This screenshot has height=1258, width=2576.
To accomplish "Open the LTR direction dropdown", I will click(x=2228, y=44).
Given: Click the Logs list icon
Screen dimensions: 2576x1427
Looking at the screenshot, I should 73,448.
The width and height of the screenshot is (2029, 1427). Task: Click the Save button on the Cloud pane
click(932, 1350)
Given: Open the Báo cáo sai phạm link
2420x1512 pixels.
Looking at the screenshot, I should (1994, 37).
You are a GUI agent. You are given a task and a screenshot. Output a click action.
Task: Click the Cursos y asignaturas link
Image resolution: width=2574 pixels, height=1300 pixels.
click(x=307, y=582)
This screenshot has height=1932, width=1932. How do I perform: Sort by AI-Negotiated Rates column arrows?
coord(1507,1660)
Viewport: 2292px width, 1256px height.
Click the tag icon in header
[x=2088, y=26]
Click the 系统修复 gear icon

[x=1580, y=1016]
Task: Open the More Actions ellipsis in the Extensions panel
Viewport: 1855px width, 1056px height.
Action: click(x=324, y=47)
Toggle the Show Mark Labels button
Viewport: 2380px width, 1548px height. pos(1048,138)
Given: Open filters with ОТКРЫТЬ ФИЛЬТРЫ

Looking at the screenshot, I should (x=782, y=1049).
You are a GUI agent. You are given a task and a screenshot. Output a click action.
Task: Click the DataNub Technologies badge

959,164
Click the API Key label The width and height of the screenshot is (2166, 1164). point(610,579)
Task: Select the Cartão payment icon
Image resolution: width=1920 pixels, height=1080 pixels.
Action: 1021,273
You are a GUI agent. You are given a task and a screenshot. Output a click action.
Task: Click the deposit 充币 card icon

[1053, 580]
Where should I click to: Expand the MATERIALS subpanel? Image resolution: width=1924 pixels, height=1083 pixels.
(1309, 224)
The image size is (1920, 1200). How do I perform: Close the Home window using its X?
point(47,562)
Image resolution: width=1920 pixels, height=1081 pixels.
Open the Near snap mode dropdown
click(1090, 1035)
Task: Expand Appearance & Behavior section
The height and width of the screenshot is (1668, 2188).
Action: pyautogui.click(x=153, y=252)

• • • •

TASK REQUIREMENTS
Write out exactly the lines starting with the one that holds "Task: Expand Appearance & Behavior section" and running through the last line above.

FINAL ANSWER
Task: Expand Appearance & Behavior section
The height and width of the screenshot is (1668, 2188).
Action: pyautogui.click(x=153, y=252)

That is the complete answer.